**Data supplied:**
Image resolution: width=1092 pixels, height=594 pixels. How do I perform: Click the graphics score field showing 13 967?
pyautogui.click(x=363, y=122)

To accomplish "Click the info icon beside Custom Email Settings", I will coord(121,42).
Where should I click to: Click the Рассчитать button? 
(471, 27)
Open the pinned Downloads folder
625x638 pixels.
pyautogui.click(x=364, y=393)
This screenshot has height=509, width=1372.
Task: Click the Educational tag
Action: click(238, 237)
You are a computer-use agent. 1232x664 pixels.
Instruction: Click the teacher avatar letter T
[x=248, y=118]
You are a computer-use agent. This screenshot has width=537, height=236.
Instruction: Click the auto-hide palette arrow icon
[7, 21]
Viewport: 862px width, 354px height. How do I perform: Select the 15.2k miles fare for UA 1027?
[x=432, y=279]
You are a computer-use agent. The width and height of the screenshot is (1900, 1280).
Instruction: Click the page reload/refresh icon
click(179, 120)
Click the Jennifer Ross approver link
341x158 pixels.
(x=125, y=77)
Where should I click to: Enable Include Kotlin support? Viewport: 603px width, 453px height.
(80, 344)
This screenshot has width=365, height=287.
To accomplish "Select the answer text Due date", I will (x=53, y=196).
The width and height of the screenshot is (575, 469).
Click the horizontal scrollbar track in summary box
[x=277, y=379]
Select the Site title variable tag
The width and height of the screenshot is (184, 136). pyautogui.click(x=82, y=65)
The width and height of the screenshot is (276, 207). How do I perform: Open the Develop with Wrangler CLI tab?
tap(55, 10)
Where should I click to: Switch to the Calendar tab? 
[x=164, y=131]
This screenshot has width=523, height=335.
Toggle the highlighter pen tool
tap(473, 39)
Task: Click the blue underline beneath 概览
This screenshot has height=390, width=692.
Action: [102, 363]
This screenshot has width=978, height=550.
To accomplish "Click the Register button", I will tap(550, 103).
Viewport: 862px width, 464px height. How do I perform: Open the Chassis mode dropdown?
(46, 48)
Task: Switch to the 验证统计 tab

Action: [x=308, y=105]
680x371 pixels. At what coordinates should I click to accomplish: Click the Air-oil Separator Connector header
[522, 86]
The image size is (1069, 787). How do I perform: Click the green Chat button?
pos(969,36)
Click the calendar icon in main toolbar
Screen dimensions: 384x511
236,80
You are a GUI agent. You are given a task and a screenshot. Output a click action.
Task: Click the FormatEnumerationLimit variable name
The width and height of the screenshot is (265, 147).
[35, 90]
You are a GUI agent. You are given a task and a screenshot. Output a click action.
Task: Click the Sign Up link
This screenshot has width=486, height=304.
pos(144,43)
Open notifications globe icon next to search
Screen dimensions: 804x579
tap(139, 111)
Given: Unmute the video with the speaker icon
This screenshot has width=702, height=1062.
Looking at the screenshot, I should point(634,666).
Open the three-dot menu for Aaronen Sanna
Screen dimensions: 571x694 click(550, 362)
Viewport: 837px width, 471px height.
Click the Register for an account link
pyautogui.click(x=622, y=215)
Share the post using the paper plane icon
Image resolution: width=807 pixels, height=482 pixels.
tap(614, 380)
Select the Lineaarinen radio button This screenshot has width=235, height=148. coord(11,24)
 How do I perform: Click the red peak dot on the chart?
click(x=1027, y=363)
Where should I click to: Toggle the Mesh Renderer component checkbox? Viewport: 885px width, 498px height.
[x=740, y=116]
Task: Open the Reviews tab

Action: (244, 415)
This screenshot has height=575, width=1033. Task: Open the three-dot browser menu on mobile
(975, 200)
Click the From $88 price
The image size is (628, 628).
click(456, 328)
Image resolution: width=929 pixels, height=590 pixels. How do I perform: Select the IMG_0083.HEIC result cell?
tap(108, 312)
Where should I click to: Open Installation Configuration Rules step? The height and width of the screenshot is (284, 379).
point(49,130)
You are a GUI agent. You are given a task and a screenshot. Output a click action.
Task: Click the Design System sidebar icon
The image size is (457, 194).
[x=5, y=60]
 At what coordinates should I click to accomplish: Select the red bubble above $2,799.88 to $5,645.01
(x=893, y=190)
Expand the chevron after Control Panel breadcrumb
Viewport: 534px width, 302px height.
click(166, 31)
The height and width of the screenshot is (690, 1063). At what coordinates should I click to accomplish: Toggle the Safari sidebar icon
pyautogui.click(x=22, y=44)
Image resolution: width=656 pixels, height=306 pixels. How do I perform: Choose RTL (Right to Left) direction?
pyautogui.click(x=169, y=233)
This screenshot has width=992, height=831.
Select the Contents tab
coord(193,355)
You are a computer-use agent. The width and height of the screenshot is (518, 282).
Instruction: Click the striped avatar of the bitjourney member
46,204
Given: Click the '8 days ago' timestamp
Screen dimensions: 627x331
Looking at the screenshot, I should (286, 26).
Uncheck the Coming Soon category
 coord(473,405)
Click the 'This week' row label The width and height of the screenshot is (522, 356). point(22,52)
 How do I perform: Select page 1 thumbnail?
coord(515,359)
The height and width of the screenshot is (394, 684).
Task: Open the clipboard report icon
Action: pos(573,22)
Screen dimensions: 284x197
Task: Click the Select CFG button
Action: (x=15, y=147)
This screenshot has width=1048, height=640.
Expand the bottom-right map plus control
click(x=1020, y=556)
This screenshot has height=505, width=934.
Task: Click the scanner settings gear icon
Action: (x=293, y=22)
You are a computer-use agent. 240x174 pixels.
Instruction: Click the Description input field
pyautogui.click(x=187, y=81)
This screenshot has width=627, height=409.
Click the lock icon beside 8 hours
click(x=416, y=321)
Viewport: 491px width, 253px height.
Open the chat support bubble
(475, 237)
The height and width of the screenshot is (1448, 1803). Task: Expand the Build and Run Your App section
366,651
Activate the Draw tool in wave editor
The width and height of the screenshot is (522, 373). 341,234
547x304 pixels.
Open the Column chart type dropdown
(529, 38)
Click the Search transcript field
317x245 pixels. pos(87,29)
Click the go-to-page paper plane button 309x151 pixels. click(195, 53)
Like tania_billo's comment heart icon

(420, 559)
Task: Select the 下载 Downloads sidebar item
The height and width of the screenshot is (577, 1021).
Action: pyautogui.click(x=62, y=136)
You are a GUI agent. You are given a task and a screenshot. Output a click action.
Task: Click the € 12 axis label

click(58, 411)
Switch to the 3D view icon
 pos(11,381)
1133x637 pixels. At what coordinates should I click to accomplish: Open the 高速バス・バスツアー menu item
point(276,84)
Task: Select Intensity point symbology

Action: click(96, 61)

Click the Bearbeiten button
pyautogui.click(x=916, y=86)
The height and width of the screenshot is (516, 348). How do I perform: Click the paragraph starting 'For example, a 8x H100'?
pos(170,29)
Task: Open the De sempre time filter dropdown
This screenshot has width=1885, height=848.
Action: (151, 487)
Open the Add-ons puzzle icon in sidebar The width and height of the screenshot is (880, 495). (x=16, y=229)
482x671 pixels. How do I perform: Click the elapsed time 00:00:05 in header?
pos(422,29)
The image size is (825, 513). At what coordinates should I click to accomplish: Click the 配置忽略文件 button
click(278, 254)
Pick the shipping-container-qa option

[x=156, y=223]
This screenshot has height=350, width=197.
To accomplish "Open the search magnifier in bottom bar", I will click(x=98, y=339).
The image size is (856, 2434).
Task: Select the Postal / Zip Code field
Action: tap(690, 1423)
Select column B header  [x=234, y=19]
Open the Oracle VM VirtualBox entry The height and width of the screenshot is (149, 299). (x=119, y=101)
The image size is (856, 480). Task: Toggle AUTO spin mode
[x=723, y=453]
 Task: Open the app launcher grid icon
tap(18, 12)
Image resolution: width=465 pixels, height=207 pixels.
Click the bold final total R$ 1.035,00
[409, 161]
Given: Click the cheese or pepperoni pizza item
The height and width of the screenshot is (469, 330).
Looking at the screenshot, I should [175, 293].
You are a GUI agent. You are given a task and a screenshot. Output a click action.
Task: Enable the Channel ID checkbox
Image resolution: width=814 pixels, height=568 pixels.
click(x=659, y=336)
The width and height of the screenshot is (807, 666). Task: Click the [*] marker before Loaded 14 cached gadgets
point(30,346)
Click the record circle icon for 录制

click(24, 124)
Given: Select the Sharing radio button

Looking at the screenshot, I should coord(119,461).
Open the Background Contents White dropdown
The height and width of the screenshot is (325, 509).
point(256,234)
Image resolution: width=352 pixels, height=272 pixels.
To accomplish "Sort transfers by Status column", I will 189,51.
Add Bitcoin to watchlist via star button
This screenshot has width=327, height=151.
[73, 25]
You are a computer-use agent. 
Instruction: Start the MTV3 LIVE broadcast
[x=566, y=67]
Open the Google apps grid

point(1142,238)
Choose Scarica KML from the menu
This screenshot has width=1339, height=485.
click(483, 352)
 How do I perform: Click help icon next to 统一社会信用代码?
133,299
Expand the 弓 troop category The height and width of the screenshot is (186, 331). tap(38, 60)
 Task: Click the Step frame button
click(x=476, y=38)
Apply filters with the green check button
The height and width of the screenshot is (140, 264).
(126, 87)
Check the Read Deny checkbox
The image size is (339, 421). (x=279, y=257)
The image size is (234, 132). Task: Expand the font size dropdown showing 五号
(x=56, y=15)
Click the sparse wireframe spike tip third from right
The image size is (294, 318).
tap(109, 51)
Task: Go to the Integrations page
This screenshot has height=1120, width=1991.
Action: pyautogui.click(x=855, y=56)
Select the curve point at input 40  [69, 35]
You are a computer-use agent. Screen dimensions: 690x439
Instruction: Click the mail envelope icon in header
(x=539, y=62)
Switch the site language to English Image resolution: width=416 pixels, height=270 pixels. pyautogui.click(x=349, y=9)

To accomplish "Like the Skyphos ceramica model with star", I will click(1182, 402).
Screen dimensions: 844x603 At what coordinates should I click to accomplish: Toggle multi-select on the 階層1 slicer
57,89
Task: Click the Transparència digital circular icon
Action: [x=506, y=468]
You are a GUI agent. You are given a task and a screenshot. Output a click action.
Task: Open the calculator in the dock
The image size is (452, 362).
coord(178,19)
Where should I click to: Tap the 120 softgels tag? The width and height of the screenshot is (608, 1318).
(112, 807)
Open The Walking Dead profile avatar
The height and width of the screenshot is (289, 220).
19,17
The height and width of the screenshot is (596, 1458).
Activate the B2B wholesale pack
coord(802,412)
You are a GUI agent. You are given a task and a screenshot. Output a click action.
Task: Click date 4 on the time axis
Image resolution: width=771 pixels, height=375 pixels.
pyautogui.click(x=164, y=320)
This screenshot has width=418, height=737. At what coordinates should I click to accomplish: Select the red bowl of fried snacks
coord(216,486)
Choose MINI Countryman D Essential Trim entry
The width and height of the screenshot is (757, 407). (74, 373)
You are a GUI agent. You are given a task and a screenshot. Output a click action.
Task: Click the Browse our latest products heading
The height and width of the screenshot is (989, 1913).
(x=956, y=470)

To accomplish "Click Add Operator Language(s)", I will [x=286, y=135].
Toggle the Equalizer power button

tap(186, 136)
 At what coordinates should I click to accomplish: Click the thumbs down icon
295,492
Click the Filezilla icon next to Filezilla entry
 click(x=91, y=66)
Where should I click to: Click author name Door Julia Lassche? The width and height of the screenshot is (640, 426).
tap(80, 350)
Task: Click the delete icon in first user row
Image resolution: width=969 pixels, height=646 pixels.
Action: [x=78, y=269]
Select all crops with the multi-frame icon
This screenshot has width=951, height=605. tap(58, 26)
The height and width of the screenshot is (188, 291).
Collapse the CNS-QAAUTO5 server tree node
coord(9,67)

**Activity:** Go through the listing, and whenever a line contains the string "paper", copy that line.

**Exercise output:**
Share the post using the paper plane icon
Click the go-to-page paper plane button 309x151 pixels. click(195, 53)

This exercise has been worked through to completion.